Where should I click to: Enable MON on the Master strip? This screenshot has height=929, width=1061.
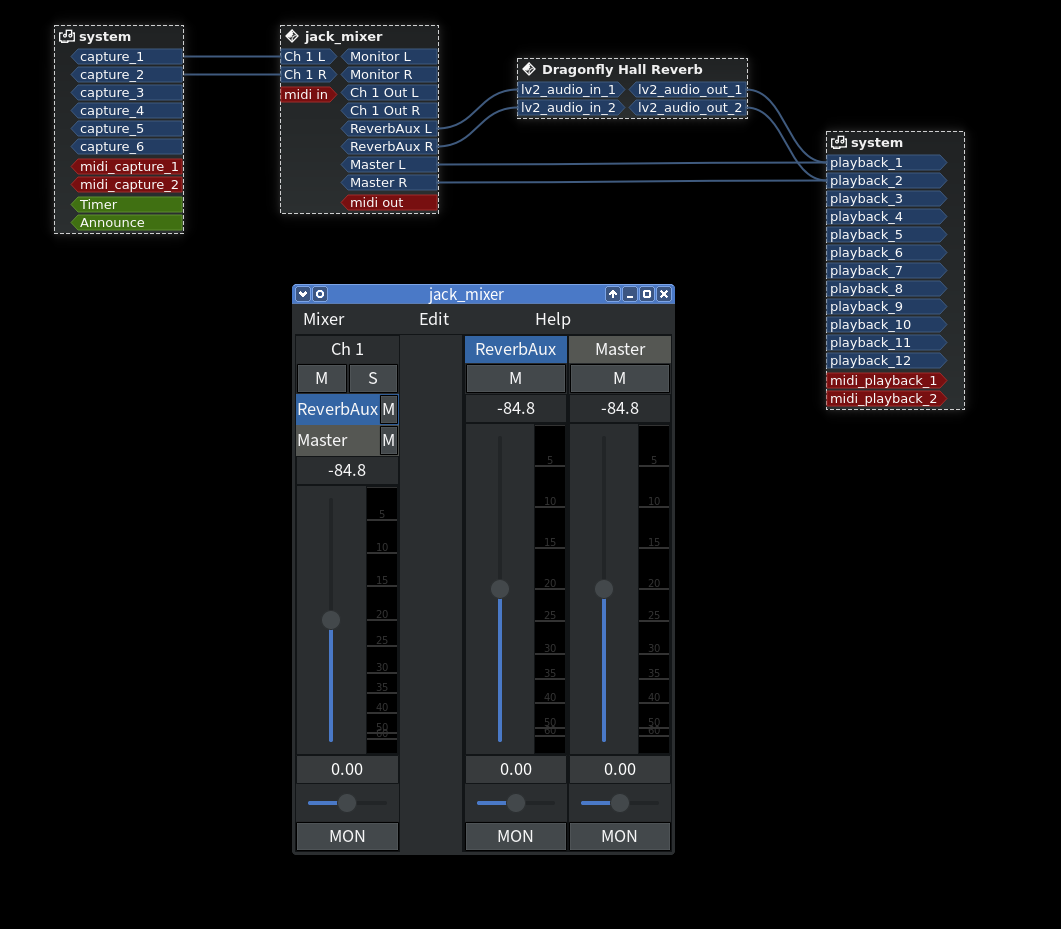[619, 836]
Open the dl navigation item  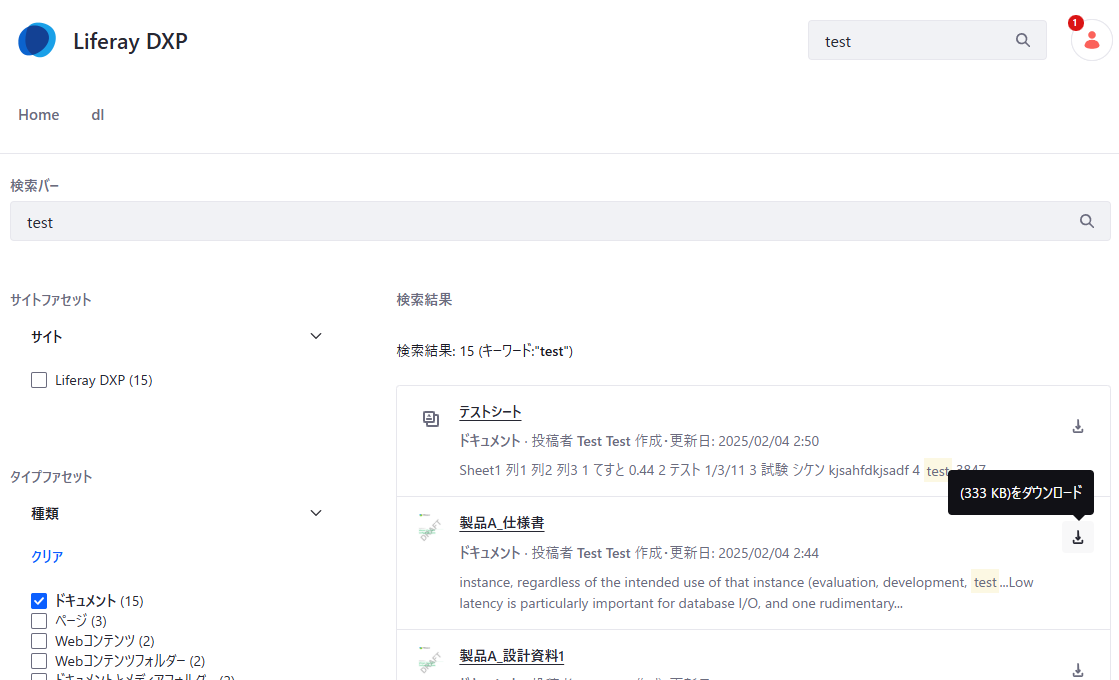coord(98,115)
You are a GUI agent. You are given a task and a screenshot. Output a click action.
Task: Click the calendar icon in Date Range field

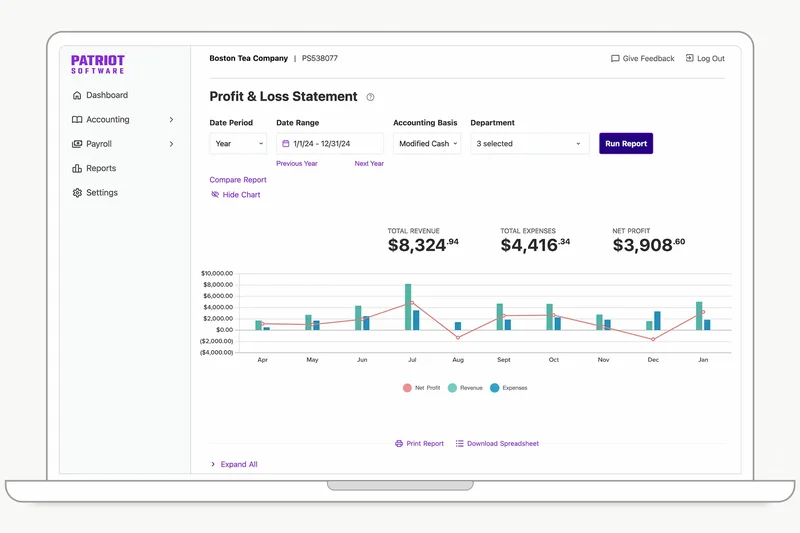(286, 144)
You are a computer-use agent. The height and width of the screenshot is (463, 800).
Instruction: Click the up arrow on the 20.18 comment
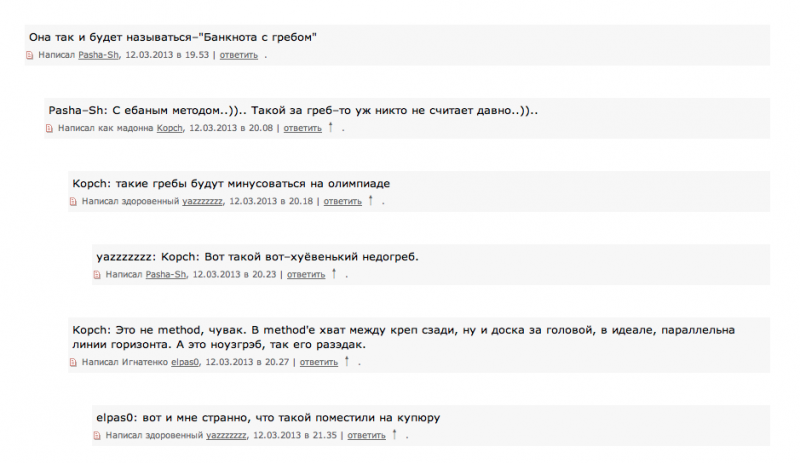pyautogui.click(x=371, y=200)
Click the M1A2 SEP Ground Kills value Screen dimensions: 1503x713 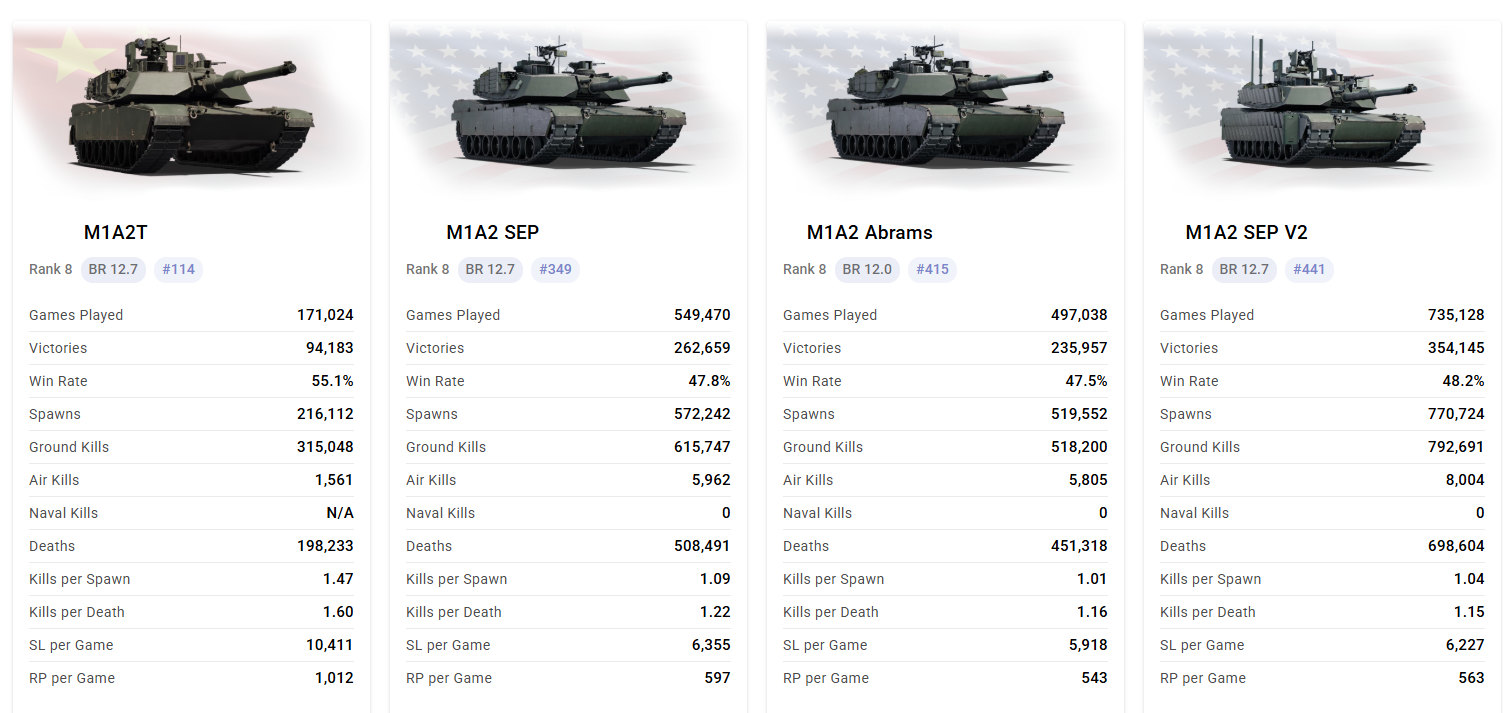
-.-.-
- [YOUR OBJECTIVE]
Arrange the data as a Markdown table with the columns Row and Text. Start at the line containing "You are a computer-use", continue through the end of the data, skip blank lines, and leave out the pictures.

- [CORRECT RESPONSE]
| Row | Text |
|---|---|
| 1 | You are a computer-use agent. The height and width of the screenshot is (463, 800). |
| 2 | Instruction: Click the up arrow on the 20.18 comment |
| 3 | pyautogui.click(x=371, y=200) |
| 4 | Click the M1A2 SEP Ground Kills value Screen dimensions: 1503x713  |